Et chaque camp de compter ses supporters, de tirer à boulets rouges sur le camp adverse. Val regroupe autour de son nombril une vingtaine de belles âmes attachées à la pérennité du système, de beaux contempteurs du souffle libertaire. Les autres portent Siné en triomphe, comme un dyonisos priapique qui serait le dernier rempart contre une épidémie galopante de politicus correctus.

Même les "traîtres" qui sont restés à Charlie-Hebdo à ménager la chèvre et le chou (ils se reconnaîtront), les cavanna, les charb, les wolinski l'on dit et répété : Siné n'est pas antisémite. Anti-sioniste oui, pro-palestinien à donf depuis toujours, oui, mais opposé à tous les racismes. Alors on ressort une vieille condamnation en 1985, pour des propos de mecs bourrés sur une radio libre. Siné s'était excusé, la Licra avait retiré sa plainte, mais l'avocat d'une tendance plus dure avait maintenu la sienne.

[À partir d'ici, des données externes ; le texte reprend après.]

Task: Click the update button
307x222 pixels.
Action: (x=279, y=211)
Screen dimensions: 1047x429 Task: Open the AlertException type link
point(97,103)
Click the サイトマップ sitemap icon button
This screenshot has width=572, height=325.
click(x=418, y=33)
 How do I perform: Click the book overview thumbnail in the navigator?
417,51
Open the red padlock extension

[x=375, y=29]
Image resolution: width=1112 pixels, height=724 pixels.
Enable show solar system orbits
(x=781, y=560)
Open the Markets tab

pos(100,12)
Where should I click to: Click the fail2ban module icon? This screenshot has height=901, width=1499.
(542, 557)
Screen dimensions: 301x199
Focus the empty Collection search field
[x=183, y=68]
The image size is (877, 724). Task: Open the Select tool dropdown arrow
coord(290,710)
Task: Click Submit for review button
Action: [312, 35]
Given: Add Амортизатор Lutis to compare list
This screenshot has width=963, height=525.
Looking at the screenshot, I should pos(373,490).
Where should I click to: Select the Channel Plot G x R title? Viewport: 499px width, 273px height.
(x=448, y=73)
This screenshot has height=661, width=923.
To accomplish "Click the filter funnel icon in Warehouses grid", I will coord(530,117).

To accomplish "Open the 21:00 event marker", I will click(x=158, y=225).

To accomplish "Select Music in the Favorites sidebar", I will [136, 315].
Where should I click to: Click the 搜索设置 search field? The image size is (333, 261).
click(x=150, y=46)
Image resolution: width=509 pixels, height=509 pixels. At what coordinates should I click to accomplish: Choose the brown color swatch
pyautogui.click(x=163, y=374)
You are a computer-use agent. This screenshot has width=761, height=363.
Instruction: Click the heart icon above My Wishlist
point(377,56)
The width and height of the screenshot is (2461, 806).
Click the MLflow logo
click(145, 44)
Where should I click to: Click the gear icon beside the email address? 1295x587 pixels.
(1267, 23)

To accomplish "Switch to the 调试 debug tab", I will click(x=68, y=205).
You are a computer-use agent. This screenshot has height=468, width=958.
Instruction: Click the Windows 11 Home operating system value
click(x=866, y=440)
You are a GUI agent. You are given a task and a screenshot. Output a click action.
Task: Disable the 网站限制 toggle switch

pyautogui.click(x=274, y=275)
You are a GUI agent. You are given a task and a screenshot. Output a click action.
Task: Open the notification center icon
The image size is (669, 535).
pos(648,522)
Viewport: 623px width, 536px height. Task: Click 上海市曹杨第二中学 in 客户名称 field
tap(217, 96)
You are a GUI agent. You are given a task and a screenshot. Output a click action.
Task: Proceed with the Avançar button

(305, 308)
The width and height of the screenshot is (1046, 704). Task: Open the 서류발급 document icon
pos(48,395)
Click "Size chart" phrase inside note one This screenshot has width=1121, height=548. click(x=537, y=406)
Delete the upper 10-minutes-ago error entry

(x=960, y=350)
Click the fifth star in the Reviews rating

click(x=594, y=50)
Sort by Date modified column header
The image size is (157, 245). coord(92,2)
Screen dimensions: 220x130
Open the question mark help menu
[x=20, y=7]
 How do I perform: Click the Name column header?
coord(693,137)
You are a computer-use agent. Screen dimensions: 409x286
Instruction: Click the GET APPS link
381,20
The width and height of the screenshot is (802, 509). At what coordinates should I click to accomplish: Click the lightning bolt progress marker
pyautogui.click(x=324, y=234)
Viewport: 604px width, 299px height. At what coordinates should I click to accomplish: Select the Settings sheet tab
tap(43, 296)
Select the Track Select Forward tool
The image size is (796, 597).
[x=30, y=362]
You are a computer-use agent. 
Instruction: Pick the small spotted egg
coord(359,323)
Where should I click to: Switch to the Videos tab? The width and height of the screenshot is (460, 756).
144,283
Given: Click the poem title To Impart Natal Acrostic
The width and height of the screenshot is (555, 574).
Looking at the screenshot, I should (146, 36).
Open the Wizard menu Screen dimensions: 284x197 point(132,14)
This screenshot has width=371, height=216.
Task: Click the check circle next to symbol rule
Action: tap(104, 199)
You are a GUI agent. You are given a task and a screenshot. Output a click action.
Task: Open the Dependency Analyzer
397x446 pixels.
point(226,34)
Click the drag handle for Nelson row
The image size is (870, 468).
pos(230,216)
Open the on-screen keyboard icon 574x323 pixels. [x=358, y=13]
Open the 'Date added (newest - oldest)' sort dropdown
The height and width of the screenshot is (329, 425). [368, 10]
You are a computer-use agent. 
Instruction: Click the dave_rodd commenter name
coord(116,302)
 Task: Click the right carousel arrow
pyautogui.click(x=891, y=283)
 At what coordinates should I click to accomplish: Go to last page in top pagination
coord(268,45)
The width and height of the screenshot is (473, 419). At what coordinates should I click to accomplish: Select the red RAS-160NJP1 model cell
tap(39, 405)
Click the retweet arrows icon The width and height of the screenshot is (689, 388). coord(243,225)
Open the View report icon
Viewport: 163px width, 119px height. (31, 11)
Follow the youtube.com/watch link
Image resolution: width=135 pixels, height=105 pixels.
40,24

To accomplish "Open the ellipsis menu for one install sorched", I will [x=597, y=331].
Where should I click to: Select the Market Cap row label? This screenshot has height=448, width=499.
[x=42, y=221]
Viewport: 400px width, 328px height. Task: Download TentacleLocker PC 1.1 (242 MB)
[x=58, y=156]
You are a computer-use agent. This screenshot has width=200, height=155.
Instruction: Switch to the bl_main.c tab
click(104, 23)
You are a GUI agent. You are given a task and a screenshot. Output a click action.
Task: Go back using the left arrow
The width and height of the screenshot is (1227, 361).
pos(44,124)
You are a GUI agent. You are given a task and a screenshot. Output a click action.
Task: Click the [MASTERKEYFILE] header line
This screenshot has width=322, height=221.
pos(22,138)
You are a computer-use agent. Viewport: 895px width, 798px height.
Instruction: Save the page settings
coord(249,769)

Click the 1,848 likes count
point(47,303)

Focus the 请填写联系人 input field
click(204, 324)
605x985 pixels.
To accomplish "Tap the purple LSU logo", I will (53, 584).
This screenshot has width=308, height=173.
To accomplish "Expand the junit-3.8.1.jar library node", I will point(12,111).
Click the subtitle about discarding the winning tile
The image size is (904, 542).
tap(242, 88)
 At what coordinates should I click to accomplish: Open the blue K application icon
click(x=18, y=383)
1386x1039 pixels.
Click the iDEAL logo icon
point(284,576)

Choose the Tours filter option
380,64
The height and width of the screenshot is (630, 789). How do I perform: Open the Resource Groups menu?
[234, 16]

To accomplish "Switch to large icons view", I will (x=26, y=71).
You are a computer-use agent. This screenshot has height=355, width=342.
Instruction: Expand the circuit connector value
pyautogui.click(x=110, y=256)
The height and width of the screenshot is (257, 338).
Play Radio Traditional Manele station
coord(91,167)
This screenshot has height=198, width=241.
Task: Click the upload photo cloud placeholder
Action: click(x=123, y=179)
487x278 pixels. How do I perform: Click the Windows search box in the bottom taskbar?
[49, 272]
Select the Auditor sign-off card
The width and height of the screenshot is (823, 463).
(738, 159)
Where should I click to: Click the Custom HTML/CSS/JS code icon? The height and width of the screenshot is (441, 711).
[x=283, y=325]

Mais on ne parle pas de la signature du même Siné en 1992, pour demander que la France reconnaisse sa responsabilité dans la Shoah ? On oublie que la maison de Siné a toujours été ouverte à tous, sans condition de confession, que dans les 10 000 signatures de soutien recueillies, il y a celles de nombreux amis juifs, que son ex-épouse était juive etc...

Hurler contre "l'antisémitisme" de Siné, c'est prendre le risque de voir se répéter l'histoire de Guillou et le loup. Quand les vrais loups montreront le bout de leurs crocs , personne ne réagira plus, lassés de ces polémiques entre apparatchiks sans réel fondement.

Il restera quand même un point commun entre Siné et Val : ils ont tous deux une passion pour les chats.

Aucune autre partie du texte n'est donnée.